Historic Howard Theatre Opens for a New Generation
The newest performing arts venue opening to entertain Washington audiences really is not new at all. The Howard Theatre, re-opening this month, was originally built in 1910 and saw legends like Duke Ellington, Ella Fitzgerald, and James Brown to its stage.
While the theatre had been known as a place where color barriers were broken during the times of segregation, it was nonetheless damaged in DC’s riots of 1968, after which the Shaw neighborhood where it stands changed and the theatre never really recovered. In more recent decades, the Beaux Arts landmark fell into disrepair and, since 1980, sat dormant – a shell, holding only memories of the grand balls and shows it had once hosted.

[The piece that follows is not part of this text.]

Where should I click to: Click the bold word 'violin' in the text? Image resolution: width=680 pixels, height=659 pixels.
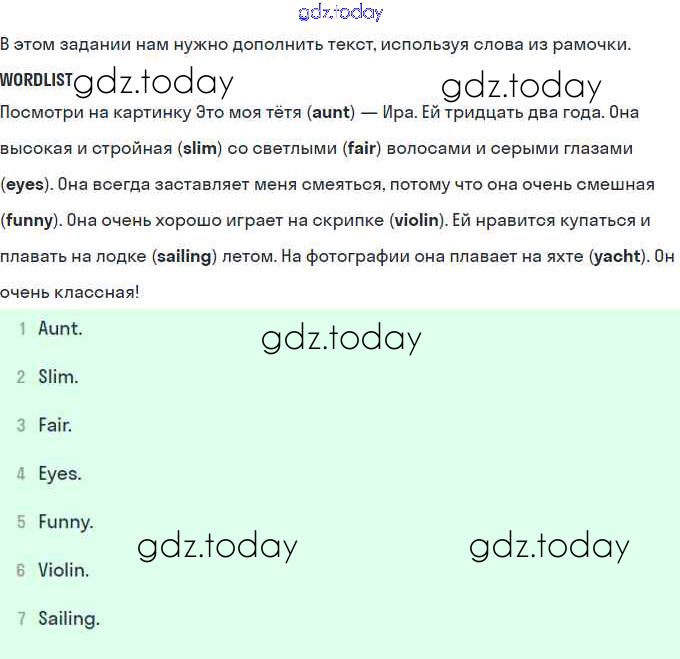[417, 220]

In 2000, the Howard Theatre was designated an American Treasure under the “Save America’s Treasures” program by President Clinton, a designation for historic sites around the nation that are “so important to the history of the United States that they must be preserved and restored.” Once that status was achieved, a fundraising campaign to restore the theatre began in 2006 the renovations started in September of 2010.
Today, the building has been lovingly rebuilt and brought under the management of Blue Note Entertainment Group who also operate such noted venues as the Blue Note Jazz Club, B.B. King Blues Club and The Highline Ballroom in New York.
The elegant theatre has a flexible layout which can be set either “supper club” style for 650 seated guests or open for 1,100 standing. For comparison, the neighboring 930 Club accommodates approximately 1,200 standing audience members.
The supper club seats will be hotly-desired, too, because the supper itself is no bar-food after-thought. Instead, celebrity chef Marcus Samuelsson has helmed a menu that will bring diners out to the theatre to enjoy a meal before the show. On Sundays, the Harlem Gospel Choir will perform at a gospel brunch that is sure to be a truly special experience.
Performances begin on April 9th – and many events are already on sale. Performances by DC legends Bad Brains and Chuck Brown have, fittingly, already sold out – but music from Wale to Morris Day are still available. The booking is eclectic, though generally share a lean towards acts that might appeal to a slightly more mature concert-goer, which brings a nice diversity to a neighborhood more known for youthful indie crowds.
Breathing new life into a building so rich with history is always a powerful thing to see and Washington audiences are likely to feel instantly at home in this classic performance palace.